Since the walks involve crossing open moorland, and ground which may be
wet and muddy, with a possibility of snow and ice, warm clothing and
waterproofs must be taken. Boots are strongly recommended for the 'B'
party and essential for the 'A' party.
- The walk will start from a point near the Delph Reservoir, and follow
the road alongside woodlands for a short distance. The party will then
turn towards Turton Moor, along the course of an old mining tramway. After
this the party will proceed round the shoulder of Longworth Moor, which is
wet, rough and 'has no paths. This section is not very long though, and a
good track is reached leading to a farm. The farm road then takes the
party to Belmont Reservoir. Footpaths are followed for the next mile or so
through fields, to the foot of Winter Hill. The climb to the summit
involves an ascent of 600 or 700 ft up a gently sloping path, which could
be very wet. on top of the hill is the Radio and T.V. station, and the
tremendously high transmission mast. If we encounter freezing conditions,
a detour will have to be made across the moors to keep out of range of
falling ice! A gentle descent by track and path, offering extensive views
ahead and below, leads to Rivington Pike with its tower on top of a very
steep mound. A short walk from there brings the party to the Dove Cot,
built by Lord Leverhulme. The final section of the walk is the descent
through the extensive ornamental gardens, laid out in terraces and
belonging to the Bungalow, a large private residence of Lord Leverhulme.
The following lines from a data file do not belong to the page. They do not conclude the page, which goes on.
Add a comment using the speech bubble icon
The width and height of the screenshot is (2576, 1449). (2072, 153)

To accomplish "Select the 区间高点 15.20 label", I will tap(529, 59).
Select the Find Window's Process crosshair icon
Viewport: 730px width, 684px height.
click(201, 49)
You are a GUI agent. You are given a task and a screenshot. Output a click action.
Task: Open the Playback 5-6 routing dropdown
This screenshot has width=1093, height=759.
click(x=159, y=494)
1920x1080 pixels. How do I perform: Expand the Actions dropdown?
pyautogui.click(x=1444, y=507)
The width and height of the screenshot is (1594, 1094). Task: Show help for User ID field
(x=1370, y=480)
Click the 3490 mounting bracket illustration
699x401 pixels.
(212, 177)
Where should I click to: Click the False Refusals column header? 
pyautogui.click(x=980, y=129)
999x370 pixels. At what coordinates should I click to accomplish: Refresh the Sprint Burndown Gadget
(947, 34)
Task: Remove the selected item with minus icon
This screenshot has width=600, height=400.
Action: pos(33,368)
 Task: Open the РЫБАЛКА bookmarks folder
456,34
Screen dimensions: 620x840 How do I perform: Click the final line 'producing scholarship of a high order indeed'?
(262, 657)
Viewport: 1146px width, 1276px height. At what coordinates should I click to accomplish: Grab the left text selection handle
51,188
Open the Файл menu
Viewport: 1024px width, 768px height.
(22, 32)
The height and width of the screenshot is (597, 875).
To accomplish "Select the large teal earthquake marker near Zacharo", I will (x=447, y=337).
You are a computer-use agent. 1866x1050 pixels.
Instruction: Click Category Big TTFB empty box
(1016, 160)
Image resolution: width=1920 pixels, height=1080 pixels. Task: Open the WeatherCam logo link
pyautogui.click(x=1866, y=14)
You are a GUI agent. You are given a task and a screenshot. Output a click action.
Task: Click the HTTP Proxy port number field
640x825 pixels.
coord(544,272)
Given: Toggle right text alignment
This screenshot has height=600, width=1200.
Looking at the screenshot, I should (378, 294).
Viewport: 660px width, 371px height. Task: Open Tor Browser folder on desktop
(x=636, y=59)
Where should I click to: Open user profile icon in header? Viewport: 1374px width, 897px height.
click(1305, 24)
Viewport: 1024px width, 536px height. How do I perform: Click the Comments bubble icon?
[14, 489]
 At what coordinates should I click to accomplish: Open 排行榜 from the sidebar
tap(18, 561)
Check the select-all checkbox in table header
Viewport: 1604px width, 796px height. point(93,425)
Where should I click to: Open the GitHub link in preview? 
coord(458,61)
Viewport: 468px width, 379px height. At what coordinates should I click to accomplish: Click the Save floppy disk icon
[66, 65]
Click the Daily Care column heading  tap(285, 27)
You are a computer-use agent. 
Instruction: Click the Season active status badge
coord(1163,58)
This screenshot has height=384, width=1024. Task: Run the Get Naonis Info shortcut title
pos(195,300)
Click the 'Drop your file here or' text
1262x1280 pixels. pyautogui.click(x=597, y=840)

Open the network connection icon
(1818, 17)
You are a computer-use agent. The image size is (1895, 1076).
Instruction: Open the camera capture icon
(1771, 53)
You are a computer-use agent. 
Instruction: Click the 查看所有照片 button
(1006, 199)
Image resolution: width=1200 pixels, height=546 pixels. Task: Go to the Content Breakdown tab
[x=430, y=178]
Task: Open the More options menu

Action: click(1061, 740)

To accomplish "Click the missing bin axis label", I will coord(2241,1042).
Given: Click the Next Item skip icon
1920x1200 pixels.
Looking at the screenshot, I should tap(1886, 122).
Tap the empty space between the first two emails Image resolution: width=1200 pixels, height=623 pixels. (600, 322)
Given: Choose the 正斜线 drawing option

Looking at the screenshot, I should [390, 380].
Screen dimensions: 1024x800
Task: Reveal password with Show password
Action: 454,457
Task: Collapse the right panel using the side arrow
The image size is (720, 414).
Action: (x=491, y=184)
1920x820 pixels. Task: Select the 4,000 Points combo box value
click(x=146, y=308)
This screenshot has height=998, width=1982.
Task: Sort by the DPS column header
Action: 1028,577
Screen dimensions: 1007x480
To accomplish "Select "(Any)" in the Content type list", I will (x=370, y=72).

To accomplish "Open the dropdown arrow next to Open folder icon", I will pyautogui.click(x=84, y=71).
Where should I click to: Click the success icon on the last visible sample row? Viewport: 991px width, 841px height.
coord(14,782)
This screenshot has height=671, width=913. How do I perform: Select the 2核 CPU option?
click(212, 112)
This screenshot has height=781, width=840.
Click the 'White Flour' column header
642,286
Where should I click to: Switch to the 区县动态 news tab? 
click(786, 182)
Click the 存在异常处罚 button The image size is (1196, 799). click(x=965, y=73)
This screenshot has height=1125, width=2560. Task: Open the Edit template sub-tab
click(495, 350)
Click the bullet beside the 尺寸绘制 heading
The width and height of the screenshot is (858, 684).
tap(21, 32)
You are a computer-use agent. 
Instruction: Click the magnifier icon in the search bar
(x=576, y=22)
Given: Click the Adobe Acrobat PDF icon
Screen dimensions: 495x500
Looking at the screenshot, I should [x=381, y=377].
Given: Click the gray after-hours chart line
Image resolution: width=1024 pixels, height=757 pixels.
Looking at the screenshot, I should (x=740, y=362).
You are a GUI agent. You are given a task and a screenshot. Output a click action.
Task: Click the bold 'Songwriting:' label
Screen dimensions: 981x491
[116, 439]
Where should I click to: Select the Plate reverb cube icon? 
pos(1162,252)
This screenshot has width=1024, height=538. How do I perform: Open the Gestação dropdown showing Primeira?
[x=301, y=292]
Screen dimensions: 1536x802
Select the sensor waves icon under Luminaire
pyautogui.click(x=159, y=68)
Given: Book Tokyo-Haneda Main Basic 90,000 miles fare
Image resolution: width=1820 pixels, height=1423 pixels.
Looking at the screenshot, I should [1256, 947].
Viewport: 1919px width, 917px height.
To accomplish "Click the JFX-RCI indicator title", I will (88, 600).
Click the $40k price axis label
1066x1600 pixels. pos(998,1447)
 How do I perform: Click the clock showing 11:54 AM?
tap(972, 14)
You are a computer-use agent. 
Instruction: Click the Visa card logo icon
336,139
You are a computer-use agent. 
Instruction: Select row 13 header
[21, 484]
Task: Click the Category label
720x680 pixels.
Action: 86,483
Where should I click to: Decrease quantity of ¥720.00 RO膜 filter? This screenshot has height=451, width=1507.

The Bungalow was burned down by the suffragettes.
Distance: Approx 10 miles
Leaders: Mr Ferguson and Mr Kennedy
- Starting from the same point as the 'A' party, the walkers will follow a
country lane for a short distance, before diverting up a good track,
beside woodlands at first, then on to the open moorland. After some
distance, they will reach the point where the 'A' party join the same
track, and the route is the same as far as Belmont Reservoir. It then
diverges from the 'A' route, crosses the dam, and passes the Belmont Yacht
Club. Roads, track, and a muddy path lead gently uphill. Then a cobbled
road will be followed round the shoulder of Winter Hill, offering splendid
views if the weather is kind, to the Dove Cot at the top of the terraced
gardens. The remainder of the walk is the same as the 'A' party, though
there may be more time to enjoy the gardens.